Uncertainty-Based Abstention in LLMs Improves Safety and Reduces Hallucinations
Christian Tomani, Kamalika Chaudhuri, Ivan Evtimov, Daniel Cremers, Mark Ibrahim
TL;DR
The paper investigates abstention based on model uncertainty to improve the reliability of large language models in QA tasks. It distinguishes statistical uncertainty (from token distributions) and In-Dialogue Uncertainty (hedging in responses) and evaluates them on correctness, hallucination avoidance, and safety across LLama2 variants with and without RLHF. Results show that selecting the right uncertainty signal—statistical for correctness and safety, InDU for unanswerable questions—substantially boosts accuracy (2–8%), halves hallucinations, and raises safe responses by up to 99% with minimal overhead. This work highlights uncertainty as a practical lever for deploying LLMs in high-stakes settings, guiding abstention policies that improve reliability without heavy computational costs.
Abstract
A major barrier towards the practical deployment of large language models (LLMs) is their lack of reliability. Three situations where this is particularly apparent are correctness, hallucinations when given unanswerable questions, and safety. In all three cases, models should ideally abstain from responding, much like humans, whose ability to understand uncertainty makes us refrain from answering questions we don't know.
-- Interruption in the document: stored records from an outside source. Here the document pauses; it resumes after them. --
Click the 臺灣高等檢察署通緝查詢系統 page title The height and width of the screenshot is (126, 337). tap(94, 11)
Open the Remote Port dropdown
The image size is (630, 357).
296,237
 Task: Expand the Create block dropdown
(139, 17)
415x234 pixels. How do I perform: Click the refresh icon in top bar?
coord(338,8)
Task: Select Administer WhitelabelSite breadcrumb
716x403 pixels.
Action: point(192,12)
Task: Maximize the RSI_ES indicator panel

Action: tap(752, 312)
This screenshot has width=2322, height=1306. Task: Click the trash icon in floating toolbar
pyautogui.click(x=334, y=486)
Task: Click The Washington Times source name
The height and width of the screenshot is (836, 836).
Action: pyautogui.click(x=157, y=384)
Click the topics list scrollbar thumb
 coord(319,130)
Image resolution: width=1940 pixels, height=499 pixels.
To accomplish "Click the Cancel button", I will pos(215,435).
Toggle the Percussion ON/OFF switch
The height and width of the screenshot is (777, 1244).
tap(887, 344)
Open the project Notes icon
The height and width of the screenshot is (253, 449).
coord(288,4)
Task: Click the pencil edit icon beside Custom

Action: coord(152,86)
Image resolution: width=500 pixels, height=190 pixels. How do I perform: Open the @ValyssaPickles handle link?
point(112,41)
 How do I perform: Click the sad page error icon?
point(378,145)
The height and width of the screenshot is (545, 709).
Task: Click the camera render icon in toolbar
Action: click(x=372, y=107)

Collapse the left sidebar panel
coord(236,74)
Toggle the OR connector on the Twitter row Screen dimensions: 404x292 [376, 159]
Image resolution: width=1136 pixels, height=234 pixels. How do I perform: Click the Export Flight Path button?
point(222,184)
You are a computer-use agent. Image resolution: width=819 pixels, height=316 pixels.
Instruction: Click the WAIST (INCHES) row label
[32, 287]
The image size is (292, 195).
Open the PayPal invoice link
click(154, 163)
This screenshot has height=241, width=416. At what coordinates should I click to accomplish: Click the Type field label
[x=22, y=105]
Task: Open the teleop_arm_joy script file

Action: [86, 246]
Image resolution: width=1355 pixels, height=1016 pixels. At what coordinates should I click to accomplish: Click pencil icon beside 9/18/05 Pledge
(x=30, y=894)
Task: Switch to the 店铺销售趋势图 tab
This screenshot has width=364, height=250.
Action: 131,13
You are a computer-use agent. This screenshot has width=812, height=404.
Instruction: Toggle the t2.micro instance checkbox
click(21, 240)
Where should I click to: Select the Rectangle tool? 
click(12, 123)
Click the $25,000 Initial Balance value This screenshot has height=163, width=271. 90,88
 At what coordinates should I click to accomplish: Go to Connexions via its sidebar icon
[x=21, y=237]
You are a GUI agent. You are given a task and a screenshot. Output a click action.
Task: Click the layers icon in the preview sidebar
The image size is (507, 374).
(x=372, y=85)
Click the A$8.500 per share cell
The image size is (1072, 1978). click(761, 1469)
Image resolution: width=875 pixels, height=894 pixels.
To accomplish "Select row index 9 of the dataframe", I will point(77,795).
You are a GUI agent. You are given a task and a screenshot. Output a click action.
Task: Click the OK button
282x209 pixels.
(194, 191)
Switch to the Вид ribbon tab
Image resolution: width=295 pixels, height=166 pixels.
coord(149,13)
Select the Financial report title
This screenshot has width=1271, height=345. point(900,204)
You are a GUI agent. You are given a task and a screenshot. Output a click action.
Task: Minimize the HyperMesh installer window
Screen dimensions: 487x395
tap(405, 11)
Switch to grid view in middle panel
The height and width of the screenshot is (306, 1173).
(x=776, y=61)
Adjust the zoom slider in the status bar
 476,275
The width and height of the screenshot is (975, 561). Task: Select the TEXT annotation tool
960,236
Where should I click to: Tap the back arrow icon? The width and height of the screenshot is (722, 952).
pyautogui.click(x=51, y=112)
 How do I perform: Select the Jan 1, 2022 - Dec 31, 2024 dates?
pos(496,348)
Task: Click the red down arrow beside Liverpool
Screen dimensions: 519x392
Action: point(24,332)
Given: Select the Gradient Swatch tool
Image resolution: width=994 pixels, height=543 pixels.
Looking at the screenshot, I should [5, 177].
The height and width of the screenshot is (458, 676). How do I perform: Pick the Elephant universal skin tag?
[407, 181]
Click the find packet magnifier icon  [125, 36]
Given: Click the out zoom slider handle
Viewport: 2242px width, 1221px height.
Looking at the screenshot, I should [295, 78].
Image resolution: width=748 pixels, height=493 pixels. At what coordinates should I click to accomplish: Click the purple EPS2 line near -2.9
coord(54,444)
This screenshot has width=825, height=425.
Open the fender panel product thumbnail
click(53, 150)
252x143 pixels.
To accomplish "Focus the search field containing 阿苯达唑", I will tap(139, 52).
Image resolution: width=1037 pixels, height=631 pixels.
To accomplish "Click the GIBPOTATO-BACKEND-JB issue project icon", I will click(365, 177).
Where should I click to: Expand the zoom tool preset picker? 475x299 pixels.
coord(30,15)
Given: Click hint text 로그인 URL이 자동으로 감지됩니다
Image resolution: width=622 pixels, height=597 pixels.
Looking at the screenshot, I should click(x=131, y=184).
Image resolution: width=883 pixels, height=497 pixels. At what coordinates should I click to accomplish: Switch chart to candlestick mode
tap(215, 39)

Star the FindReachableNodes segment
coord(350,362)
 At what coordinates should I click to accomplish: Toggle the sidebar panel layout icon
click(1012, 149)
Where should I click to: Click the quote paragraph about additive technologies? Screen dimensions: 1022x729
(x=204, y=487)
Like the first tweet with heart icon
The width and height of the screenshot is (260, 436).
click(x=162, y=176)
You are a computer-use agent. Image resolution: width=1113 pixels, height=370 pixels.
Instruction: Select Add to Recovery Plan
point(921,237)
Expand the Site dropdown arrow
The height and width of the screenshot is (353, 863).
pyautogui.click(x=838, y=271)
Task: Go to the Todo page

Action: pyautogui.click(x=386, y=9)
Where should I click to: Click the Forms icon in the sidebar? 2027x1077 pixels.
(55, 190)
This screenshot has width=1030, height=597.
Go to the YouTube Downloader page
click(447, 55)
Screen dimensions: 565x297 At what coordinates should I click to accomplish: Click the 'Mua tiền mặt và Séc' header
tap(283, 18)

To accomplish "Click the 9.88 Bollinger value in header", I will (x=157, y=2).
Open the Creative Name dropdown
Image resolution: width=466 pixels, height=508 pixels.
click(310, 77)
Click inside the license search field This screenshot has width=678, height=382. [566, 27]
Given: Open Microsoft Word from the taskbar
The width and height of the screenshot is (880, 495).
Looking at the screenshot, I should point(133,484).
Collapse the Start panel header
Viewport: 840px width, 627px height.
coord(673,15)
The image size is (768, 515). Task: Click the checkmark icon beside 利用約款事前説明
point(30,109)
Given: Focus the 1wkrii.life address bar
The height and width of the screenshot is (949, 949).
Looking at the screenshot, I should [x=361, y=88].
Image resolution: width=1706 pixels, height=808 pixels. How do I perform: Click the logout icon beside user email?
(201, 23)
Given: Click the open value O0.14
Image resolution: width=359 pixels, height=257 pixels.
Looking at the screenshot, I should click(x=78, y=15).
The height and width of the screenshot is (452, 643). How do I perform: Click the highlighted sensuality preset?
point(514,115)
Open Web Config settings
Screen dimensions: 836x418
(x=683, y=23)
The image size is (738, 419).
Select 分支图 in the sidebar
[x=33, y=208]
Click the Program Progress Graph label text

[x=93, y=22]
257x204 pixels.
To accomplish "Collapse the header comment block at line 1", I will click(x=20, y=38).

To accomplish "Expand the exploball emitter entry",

Inspired by analogous approaches in classification, this study explores the feasibility and efficacy of abstaining while uncertain in the context of LLMs within the domain of question-answering. We investigate two kinds of uncertainties, statistical uncertainty metrics and a distinct verbalized measure, termed as In-Dialogue Uncertainty (InDU). Using these uncertainty measures combined with models with and without Reinforcement Learning with Human Feedback (RLHF), we show that in all three situations, abstention based on the right kind of uncertainty measure can boost the reliability of LLMs. By sacrificing only a few highly uncertain samples we can improve correctness by 2% to 8%, avoid 50% hallucinations via correctly identifying unanswerable questions and increase safety by 70% up to 99% with almost no additional computational overhead.